One significant effect this may have is that you may start seeing more paint packages available for the ATX-72. Since the original version required the release of UUID’s to paint the plane it was difficult for painters to securely create paint packages. Now, a simple no-modify no transfer drop script can be used to apply paints securely.
The ATX-72 includes many highly innovative features in it. The addition of the ability to modify the plane itself by the customer will no doubt make it an even more popular craft.
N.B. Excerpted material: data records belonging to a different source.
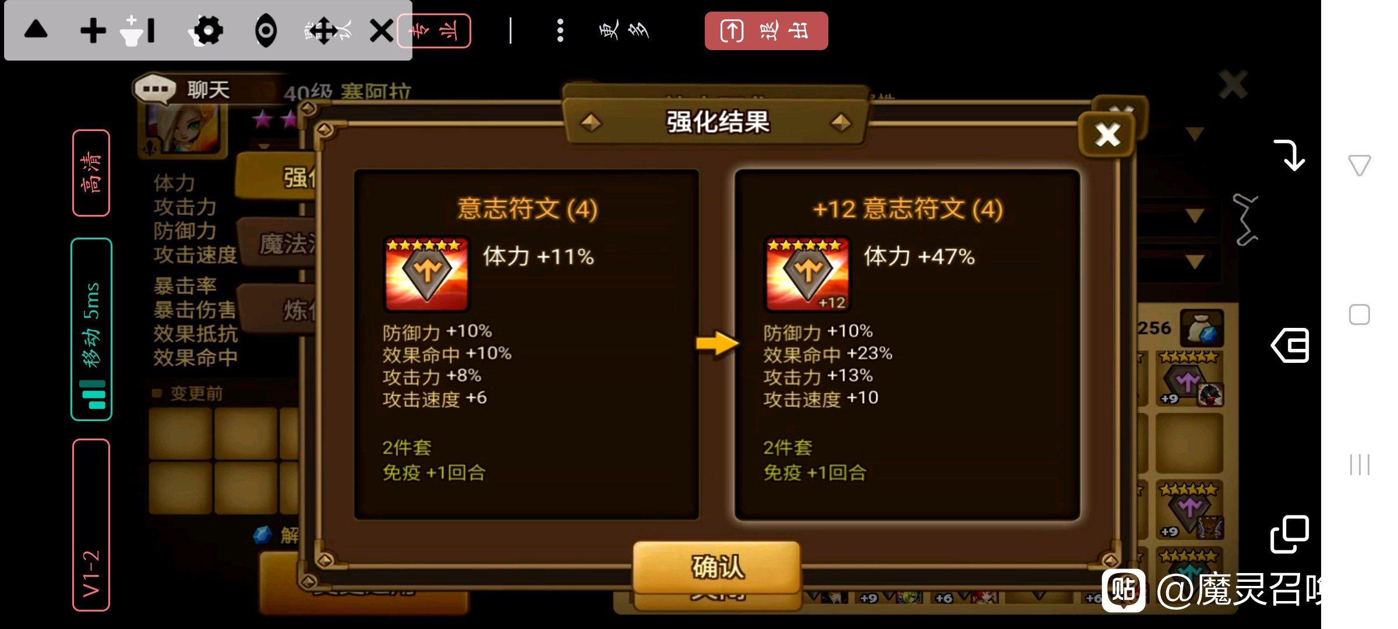Expand the third rune filter dropdown arrow

click(x=1195, y=262)
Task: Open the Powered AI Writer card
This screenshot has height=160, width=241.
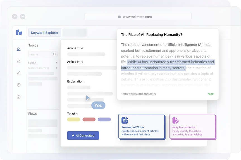Action: click(141, 126)
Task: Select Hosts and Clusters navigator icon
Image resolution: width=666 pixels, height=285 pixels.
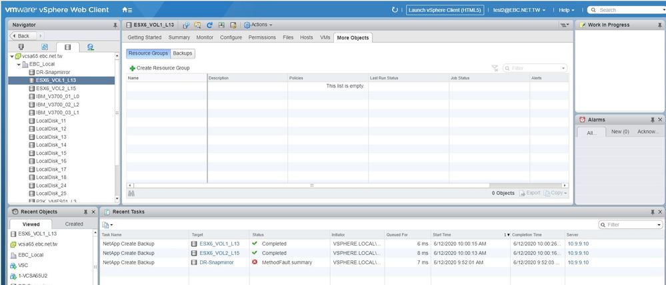Action: tap(21, 47)
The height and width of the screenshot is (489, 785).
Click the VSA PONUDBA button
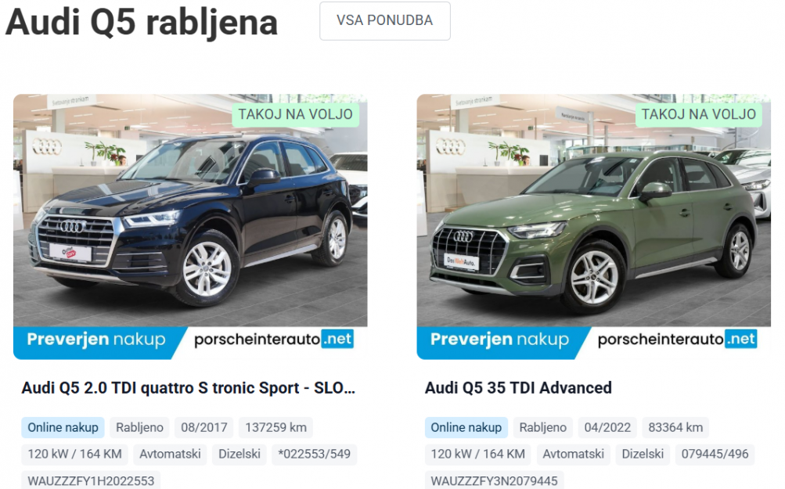click(x=384, y=20)
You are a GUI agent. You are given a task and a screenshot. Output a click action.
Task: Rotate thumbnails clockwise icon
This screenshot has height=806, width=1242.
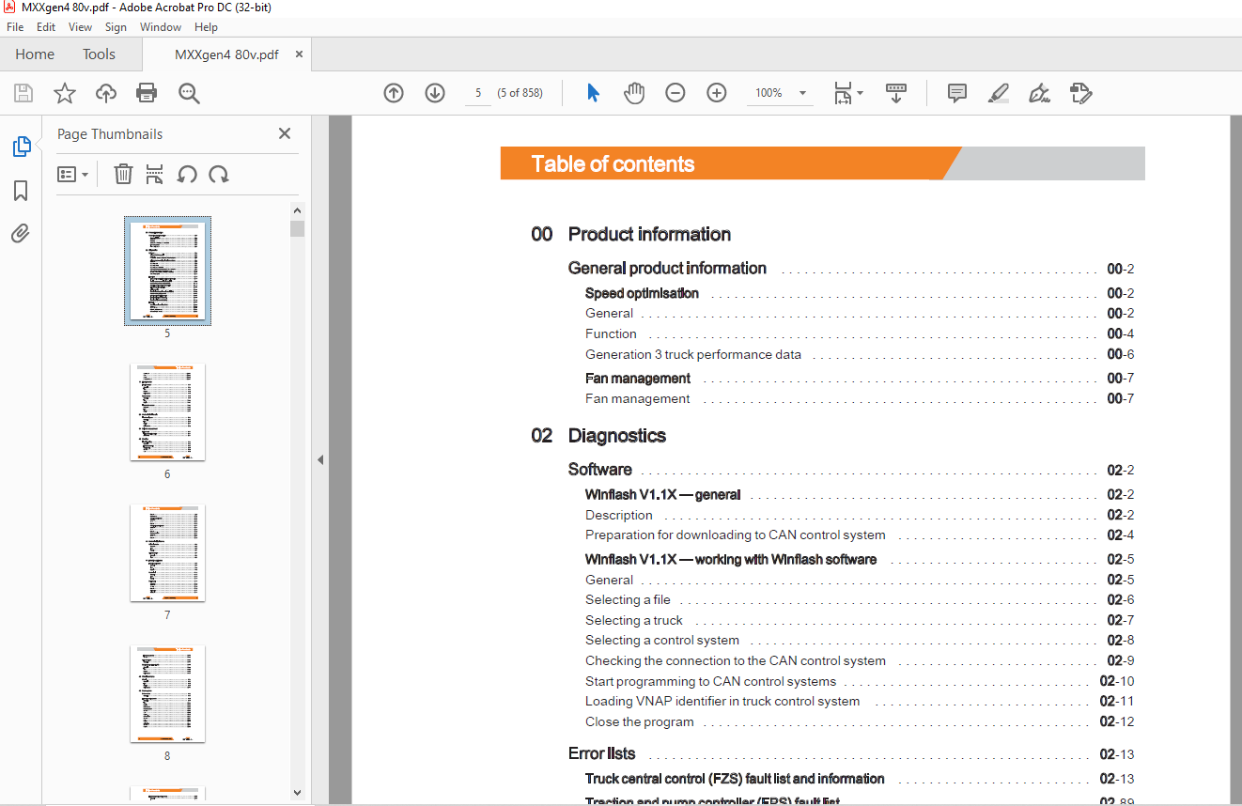[x=219, y=174]
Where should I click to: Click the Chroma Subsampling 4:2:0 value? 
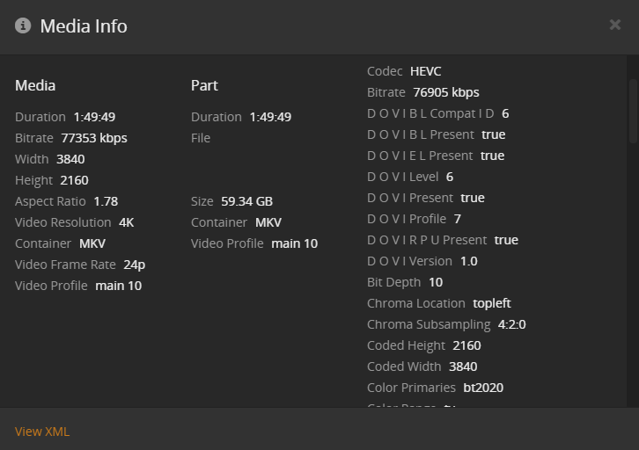511,324
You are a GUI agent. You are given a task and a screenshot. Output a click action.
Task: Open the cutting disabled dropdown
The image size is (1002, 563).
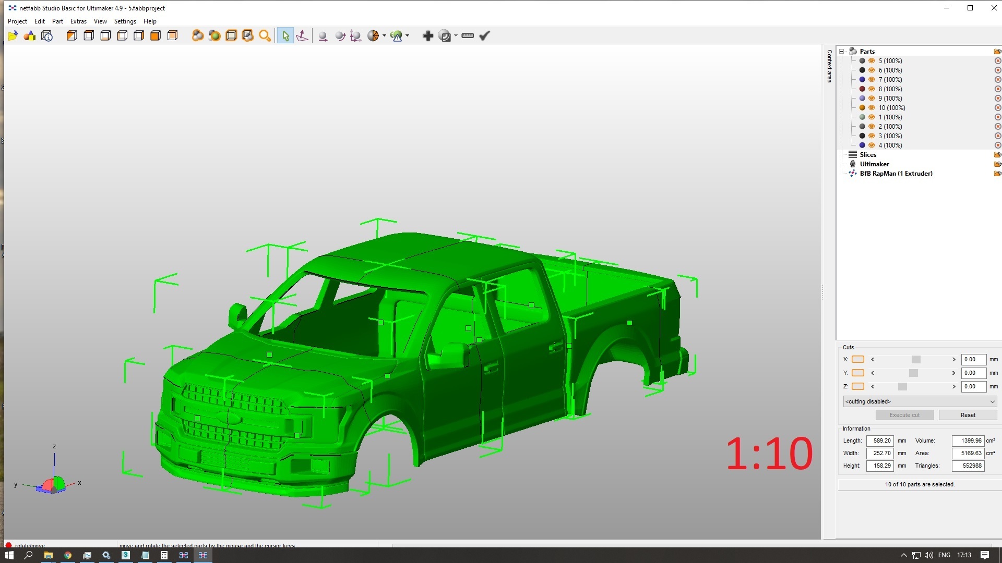coord(920,401)
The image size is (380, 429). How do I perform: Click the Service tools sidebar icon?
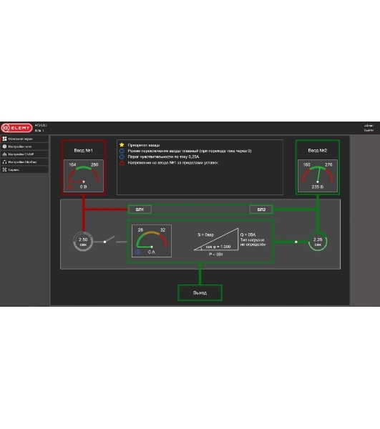[4, 169]
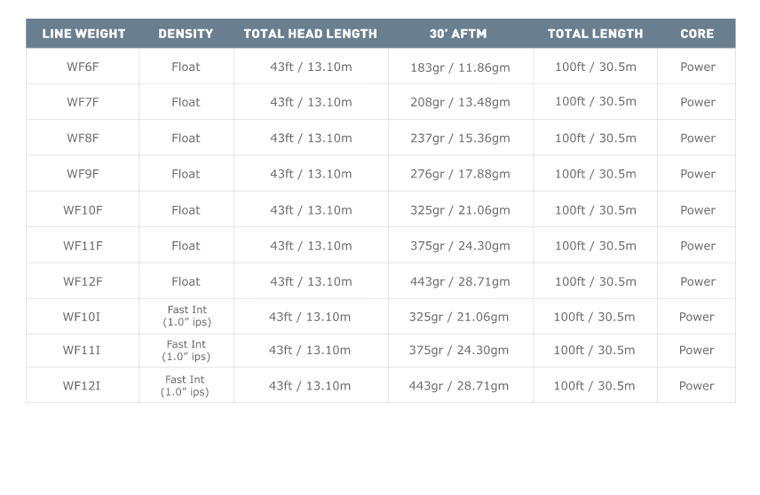Select the WF12F line weight cell
The image size is (760, 495).
83,281
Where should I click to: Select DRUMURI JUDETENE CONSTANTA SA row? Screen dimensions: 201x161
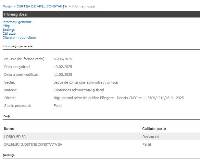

As with any modifiable aircraft, if you choose to take advantage of this feature, you should expect to do so at your own risk. Make sure you keep an original in your inventory to fall back to. It is very easy to “break” any complicated build if certain cautions are not followed. Above all, do not change the root prim. Here are some cautionary notes that apply to ANY plane you might modify:
- If you link new parts to the plane, make sure you select your objects first and the plane LAST. That keeps the root prim as root.
- Name your own object in some unique way such as your initials so you don’t accidentally replicate the name of an object already inside the plane.
- Set the Physics Shape Type of any newly added prims to “None” (unless it needs to be physical for some reason).
- Don’t mess with any moving parts of the airplane.
- After linking new parts, take your plane back into inventory and re-rez it. Many scripts do an on-rez check of the prims by name to identify the link numbers.
- If it worked before you modified it, and doesn’t work after you modified it, what you did was probably a bad idea. Undo it.
As anyone that reads my column knows, I strongly support modifiable content. But the ability to modify your toys must be taken with caution. When it goes wrong, there is no fault of the creator. SL Airplanes are delicate instruments, which is one of the reasons some makers remain hesitant to come home from the dark (no-modify) side.
To Erick, thank you for taking this leap of faith. I believe it will benefit both you and the fans of your fine airplane.